TEKS BACAAN:
-=-=-=-=-

Fakir Miskin dan Anak Terlantar

Loading

Oleh : Fauzi Aziz

ilustrasi

ilustrasi

SUDAHKAH negara berbuat banyak secara terarah dan fokus untuk mengentaskan fakir miskin dan anak terlantar. Kalau dikatakan negara belum banyak berbuat untuk kepentingan hari depan mereka, tentu tidak fair karena progamnya sudah sangat banyak dilakukan seperti progam perlindungan sosial yang sekarang lagi digalakkan.

Tapi apa sudah masuk ke ranah membina anak-anak terlantar. Terus terang tidak pernah mendengar kabar beritanya. Topik ini sengaja diangkat karena negara diwajibkan memelihara fakir miskin dan anak terlantar sebagaimana perintah pasal 34 ayat (1) UUD 1945.

Sifatnya mandatory atas kewajiban tersebut dan sebaiknya harus dibuat UU tersendiri yang mengatur tentang memelihara fakir miskin dan anak terlantar. Masalah ini rasanya sudah sangat mendesak perlu ditangani secara sistemik dan pendekatan yang dilakukan sebaiknya tidak bersifat charity.

Orientasinya harus bersifat pemberdayaan agar mereka dapat membangun kehidupan yang layak sesuai dengan martabat kemanusiaan. Mereka adalah saudara kita juga dan sebagai warga negara, mereka memiliki hak yang sama untuk mengenyam pendidikan yang memadai. Setiap warga negara tanpa kecuali wajib mengikuti pendidikan dasar atas biaya pemerintah dan hak-hak dasar lainnya sebagaimana diamanatkan dalam UUD 1945.

Semangat ini memberikan sebuah pesan moral yang bersifat material bahwa jika para fakir miskin dan anak-anak terlantar diurus dengan baik oleh negara, maka secara logika harusnya bisa terjawab bahwa di negeri ini tidak akan pernah ada orang miskin dan anak terlantar. Kalau sekarang kita masih memiliki sebagian penduduk masih tergolong fakir miskin dan anak terlantar berarti progam pemerintah di bidang ini belum berhasil dengan baik.

-=-=-=-=-

DATA YANG DIBERIKAN:
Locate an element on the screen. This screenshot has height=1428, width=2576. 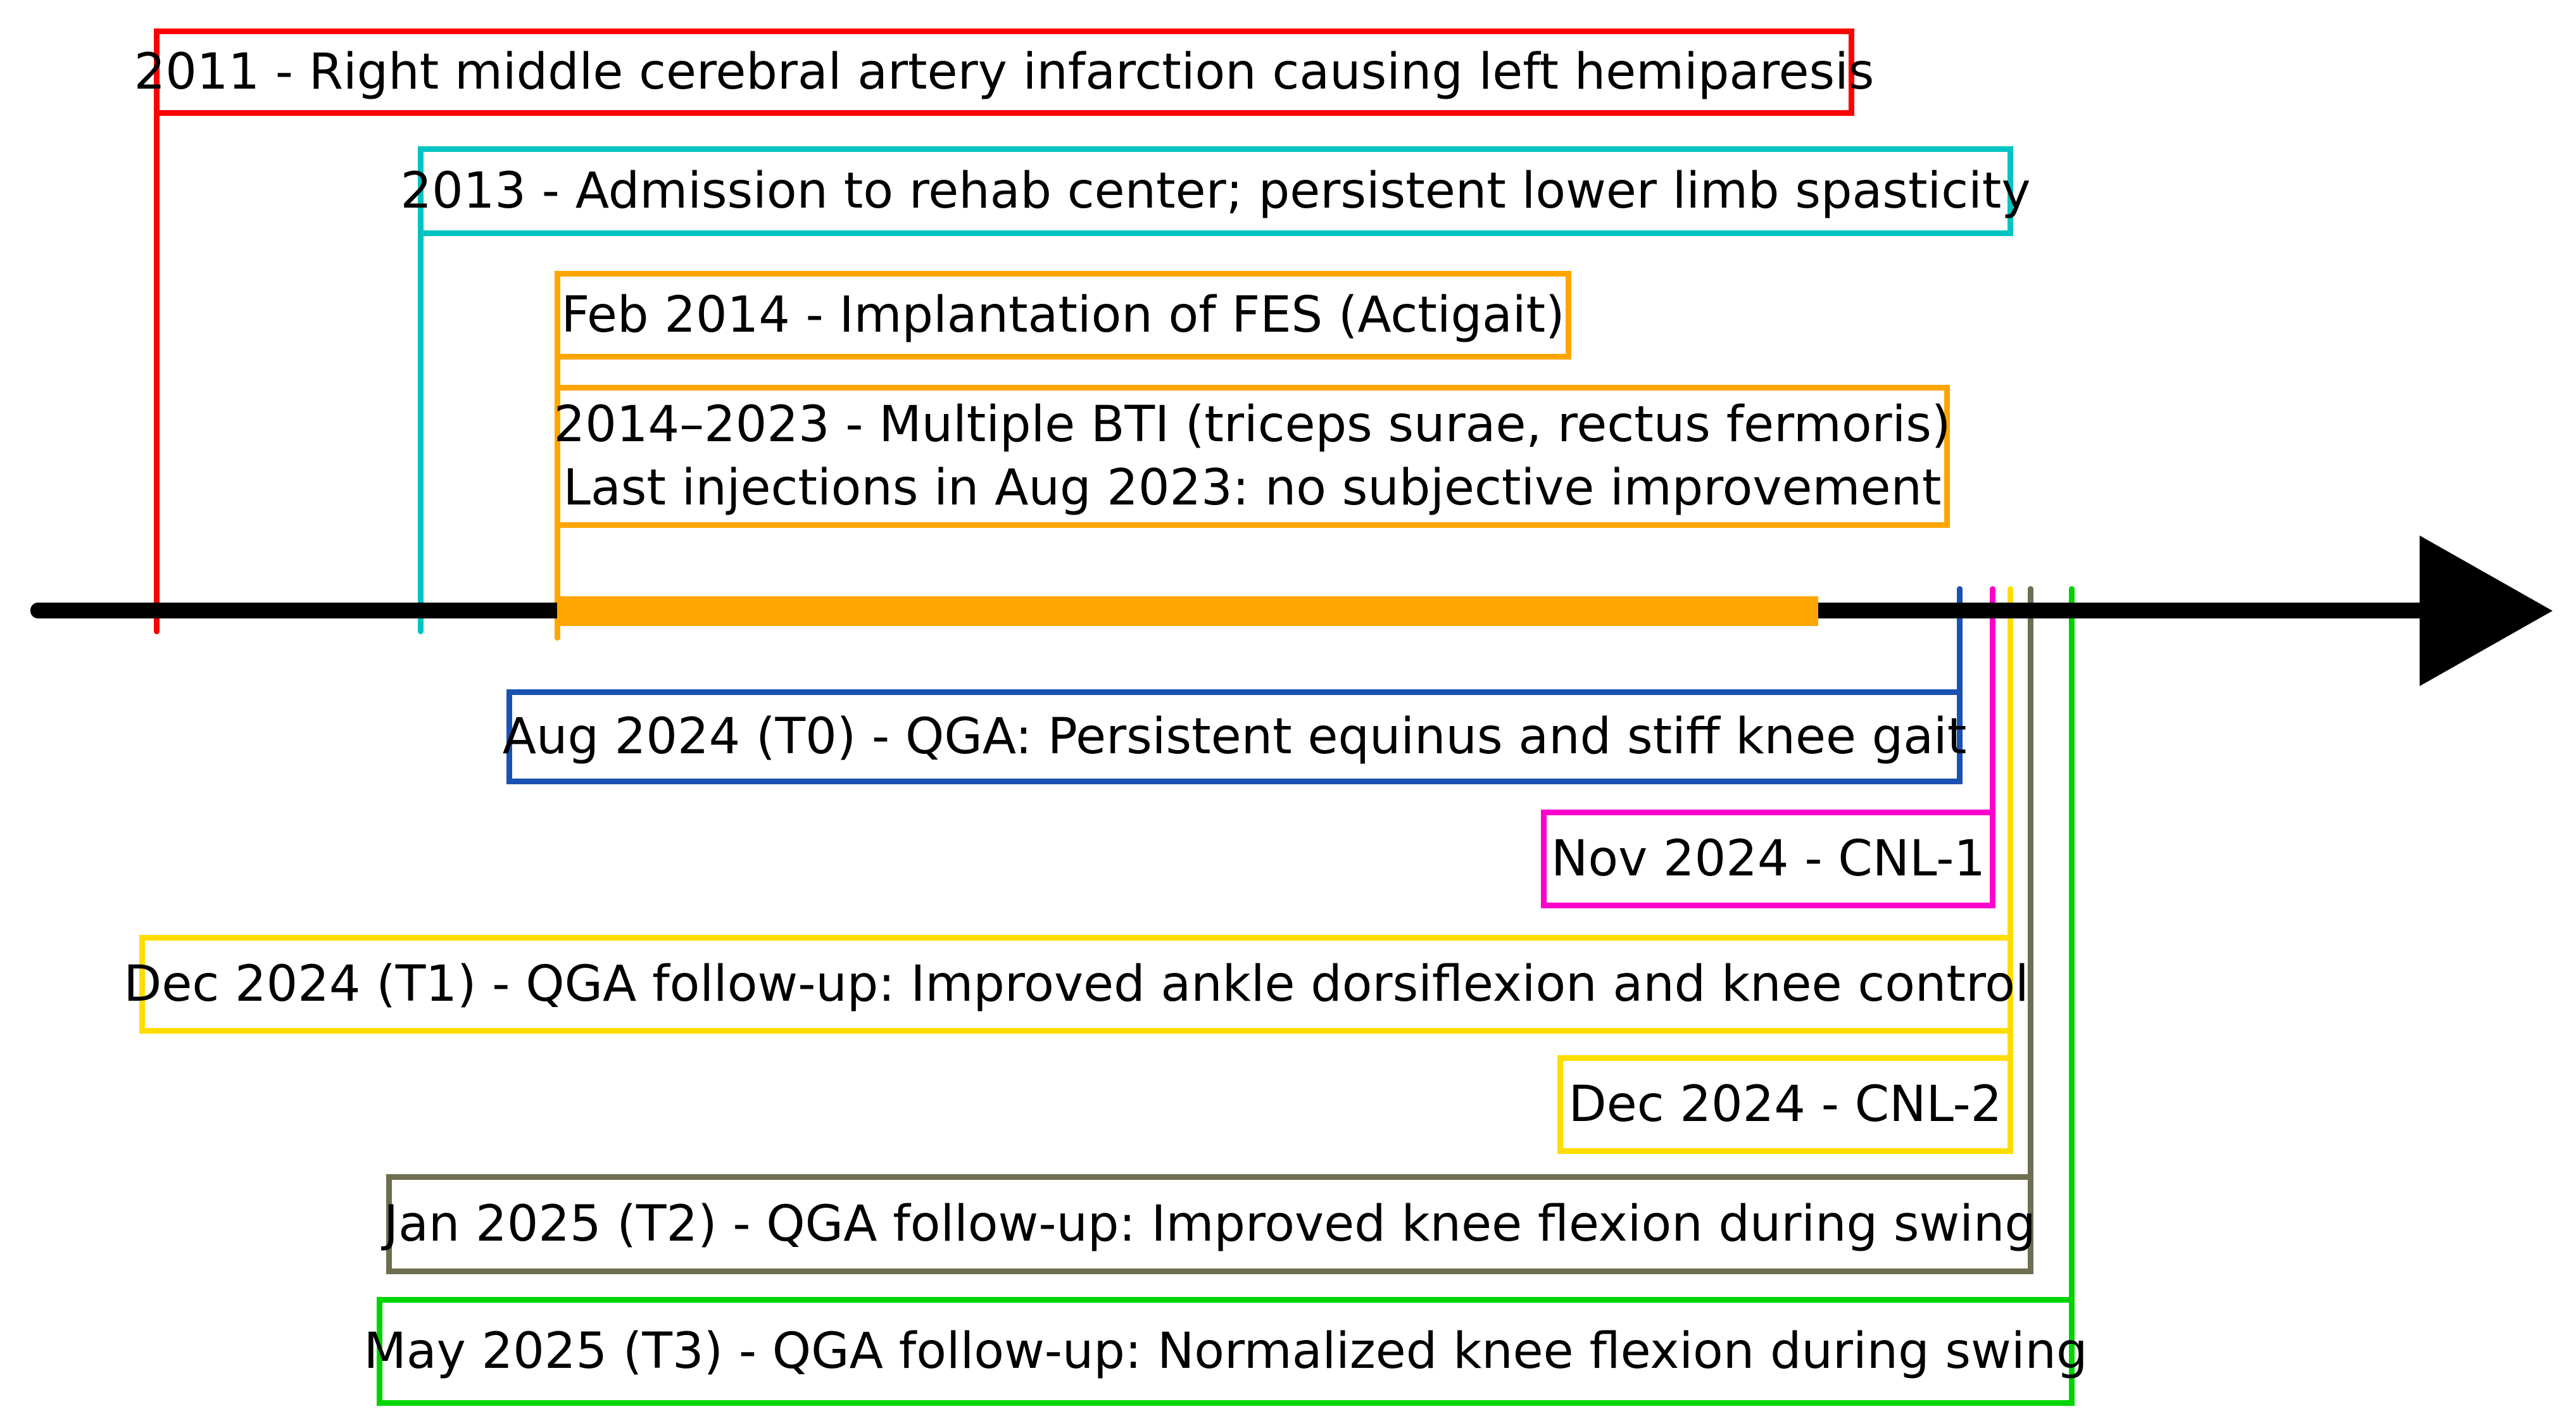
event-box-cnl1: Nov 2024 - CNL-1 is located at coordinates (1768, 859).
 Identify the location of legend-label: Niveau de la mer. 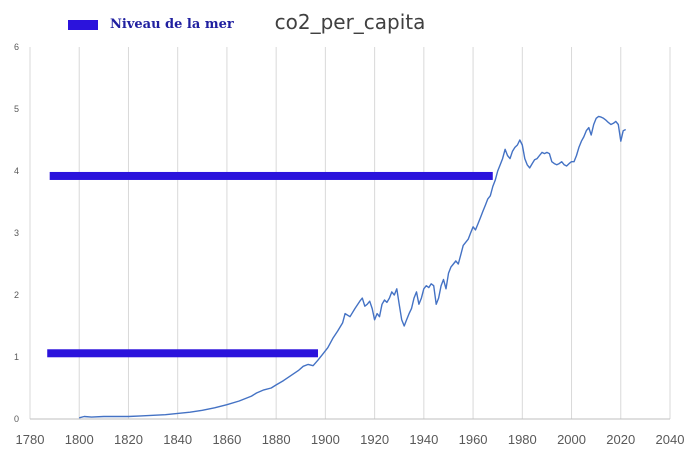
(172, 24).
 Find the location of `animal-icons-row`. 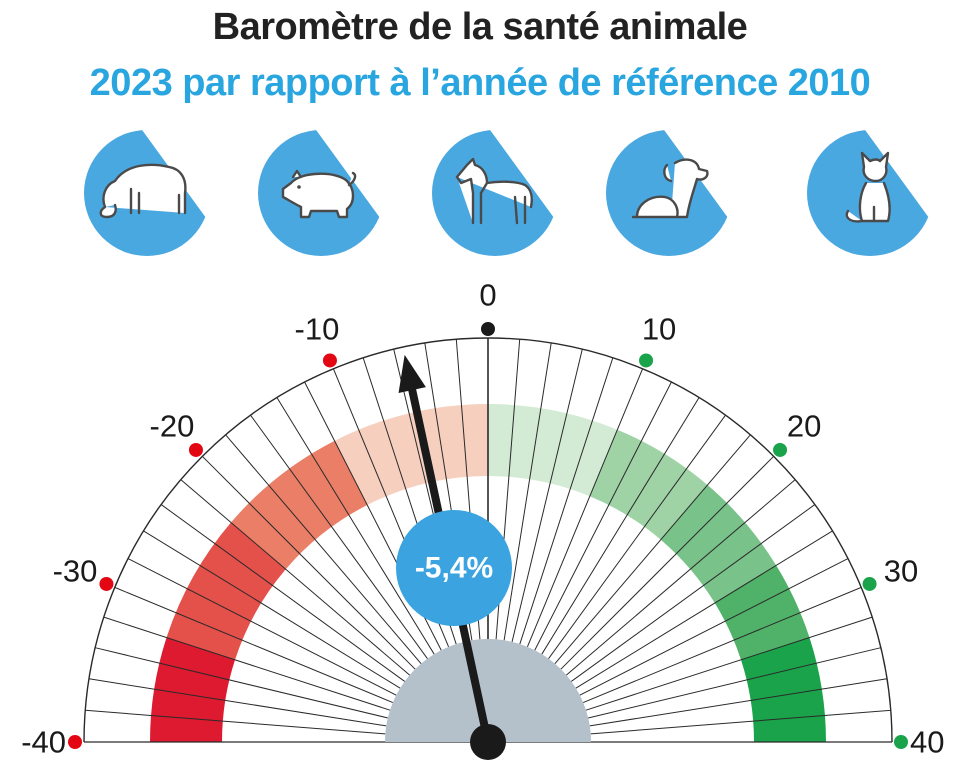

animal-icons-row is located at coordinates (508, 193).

-=-=-=-=-

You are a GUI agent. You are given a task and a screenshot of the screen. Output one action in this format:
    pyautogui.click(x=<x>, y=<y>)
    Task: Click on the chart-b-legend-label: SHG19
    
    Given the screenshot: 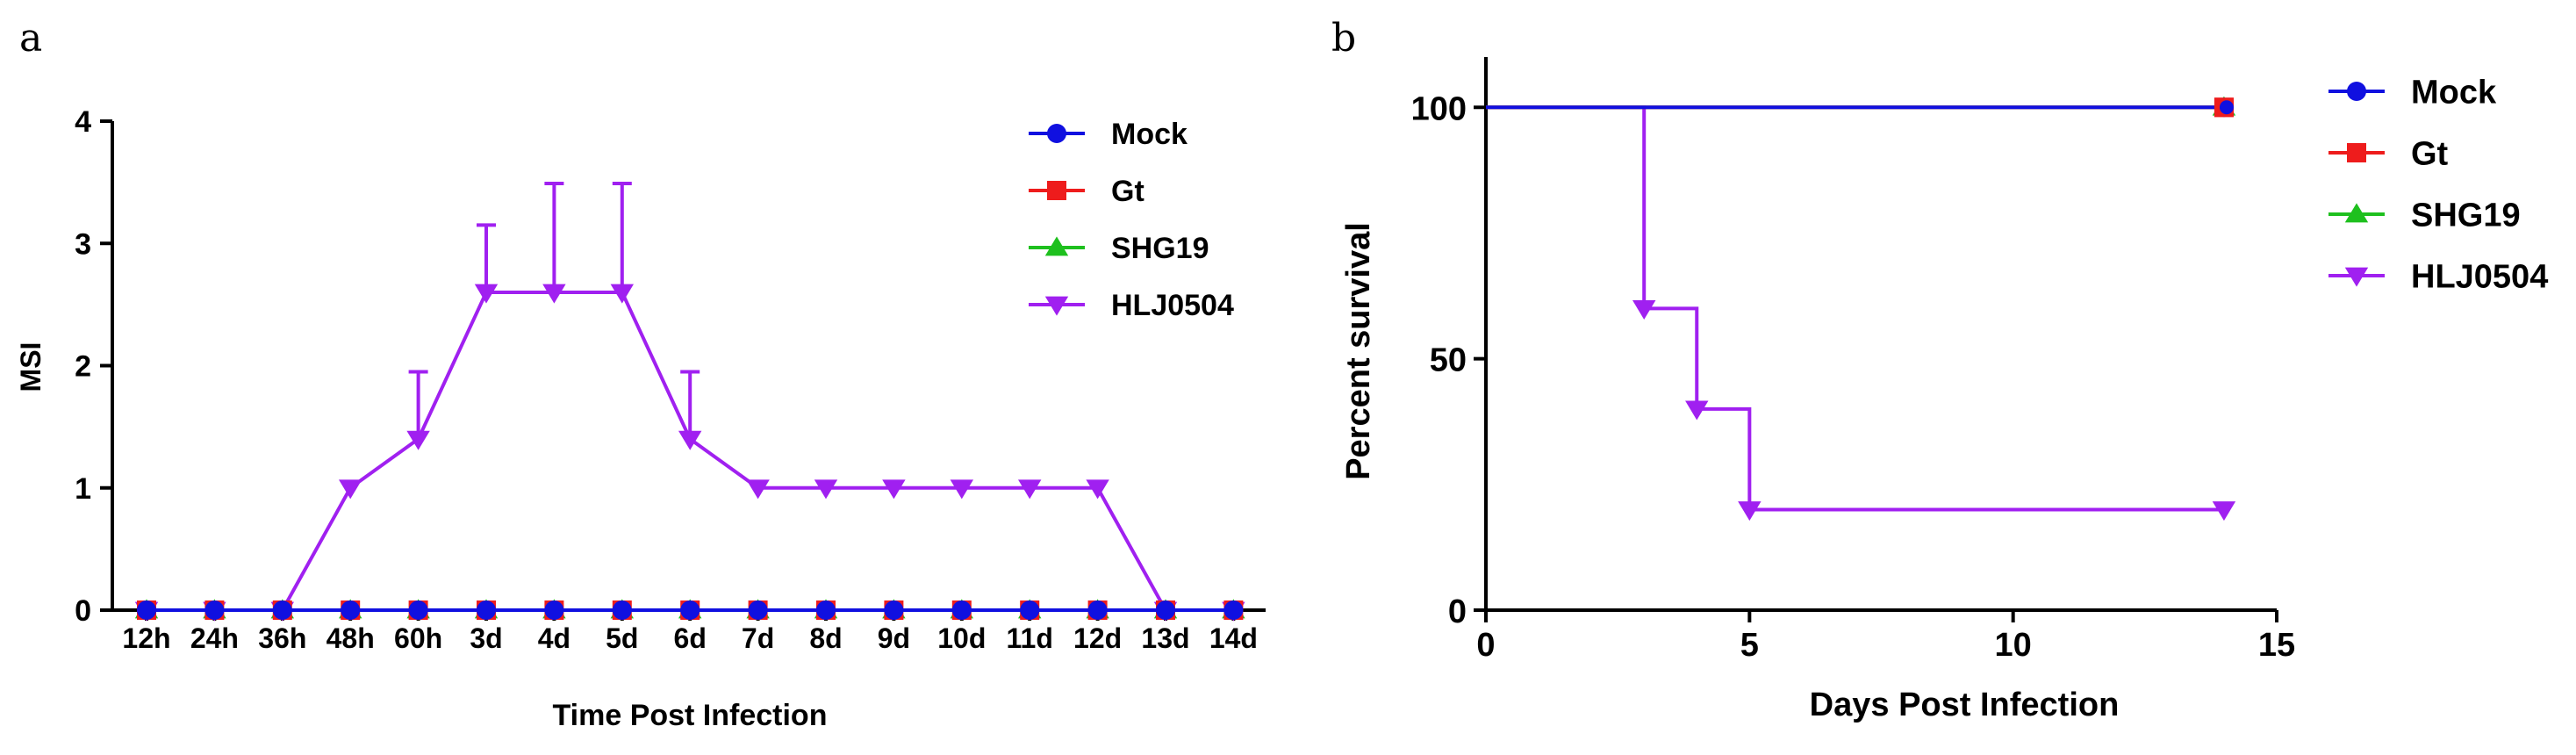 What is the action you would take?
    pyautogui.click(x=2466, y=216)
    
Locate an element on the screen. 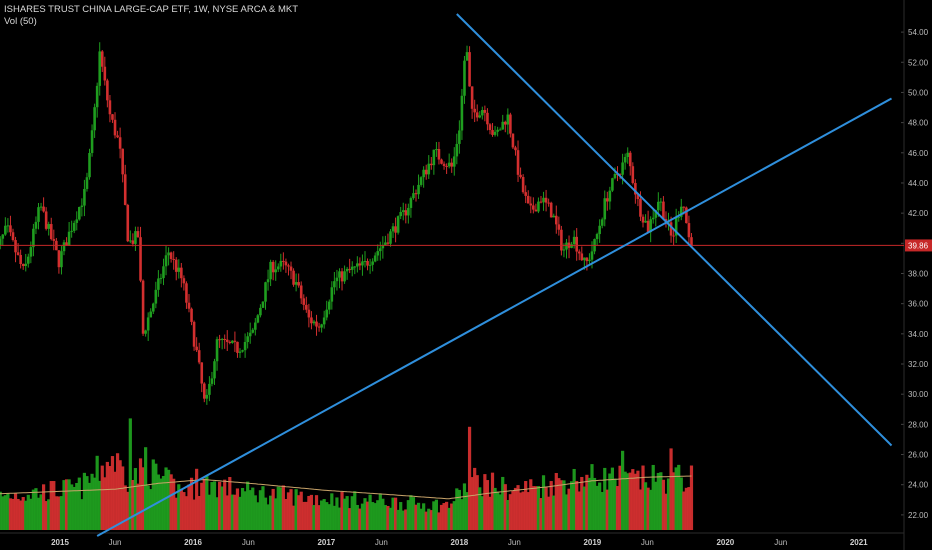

-=-=-=-=-

SOAL BACAAN:
1) Terjemahkan kalimat dari teks bacaan tentang fakir miskin dan anak terlantar ini ke dalam bahasa Inggris: "Mereka adalah saudara kita juga dan sebagai warga negara, mereka memiliki hak yang sama untuk mengenyam pendidikan yang memadai."
2) Kutip persis baris-baris dalam data, dari baris yang memuat "Identify the location" sampai baris yang memuat "animal-icons-row is located", tanpa menyertakan gambarnya.
Teks bacaan dan data di atas tidak berhubungan satu sama lain.

JAWABAN SOAL:
1) They are our brothers and sisters too, and as citizens, they have the same right to receive an adequate education.

2)
 Identify the location of legend-label: Niveau de la mer. 
(172, 24).
 Find the location of `animal-icons-row`. 

animal-icons-row is located at coordinates (508, 193).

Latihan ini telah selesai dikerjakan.